A glance at the e-mail shorthand in use shows that teens' individuality is thriving. Only one teenager interviewed doesn't use e-slang ("It's lame and annoying," says Dawn Rossiter of Connecticut), but others enjoy creating their own shorthand. Favorite expressions include: "Wazup?, lol (laugh out loud), brb (be right back), and pos (parent over shoulder).
Another way kids choose to express their individuality online is by custom-designing greeting cards with text, graphics, animation, and sound. "This kind of message is to e-mail what color TV is to black-and-white," says Tony Levitan, co-founder of E-greetings network, which boasts 350,000 teen clients.
Of course, online chatter isn't always so harmless. Predators sometimes lurk in those chat rooms. And pornographic Internet sites abound. Some parents install software or choose an Internet provider that can monitor, block, and filter certain sites. Others just set limits on their teens' online use, banning them from entering chat rooms or browsing the Net for uses other than homework-related research.

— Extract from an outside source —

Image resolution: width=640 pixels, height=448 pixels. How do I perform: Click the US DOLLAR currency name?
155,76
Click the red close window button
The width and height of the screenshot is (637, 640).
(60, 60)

"I used to go into chat rooms, but my parents disagreed with the idea," says Journey. "They explained the dangers of hackers and weirdos who pretend to be people they are not. So I just stick to e-mails. I think it's safer."
Dr. LeGagnoux would also suggest that parents spend time online with their children. "If the teen objects too strenuously, suspect something is wrong. Social privacy is a privilege -not a right -for early and mid teens, and it should be earned by responsible behavior."

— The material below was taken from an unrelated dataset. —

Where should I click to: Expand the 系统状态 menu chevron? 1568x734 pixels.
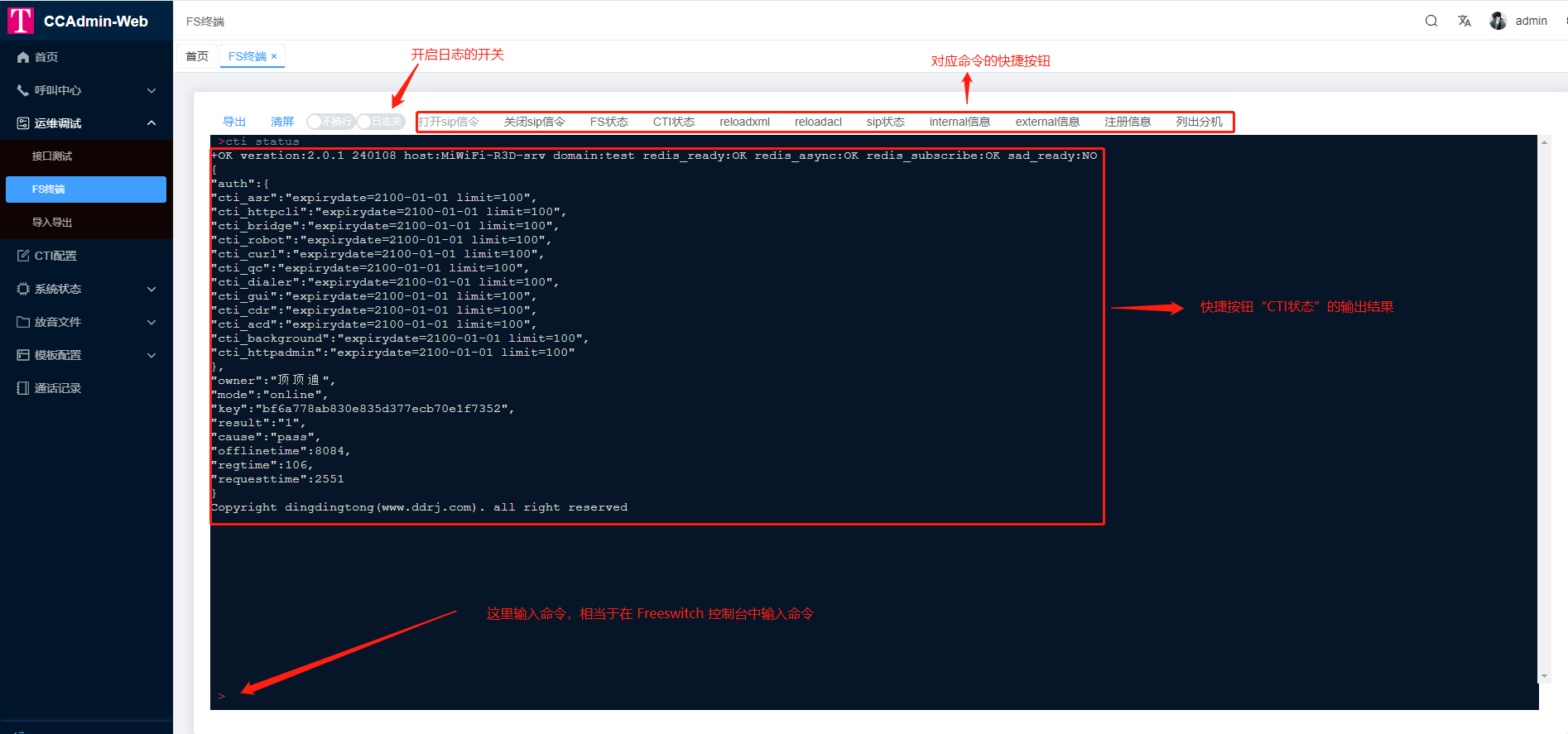152,289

Many parents see the value of e-mail and they encourage these online pen-pal relationships flourish as long as household limits are respected.
In Los Angeles, Robert Butterworth, the father of a 13-year-old, has noticed a big change in his son since he started e-mailing friends.
"His self-esteem has improved, and he seems to have gotten over his shyness with girls," says Mr. Butterworth. "Paper communication was almost extinct with teens, especially males. E-mail is the best thing since sliced bread."
On average, American teens spend about two hours daily online, which means less time for other activities. Most say homework and chores aren't negotiable; they must be done before turning on the computer.
But in a poll conducted recently by Simmons, a leading market research firm, more than half a million teenage boys polled said they spend less time sleeping because of the Internet, and 1.8 million teens watch less TV.
Teenagers who don't have access to e-mail may be better rested and know more about popular sitcoms, but they often feel left out of a social world they know is zipping along without them.
Some social workers are concerned that the Internet is driving yet another wedge between the haves and the have nots.
Kelley Hynds of Brecksville, Ohio, sums up the sentiment of those who aren't yet wired: "I don't have e-mail. In fact, I don't even know how to use it. The only thing I do know is that I should learn how - and fast."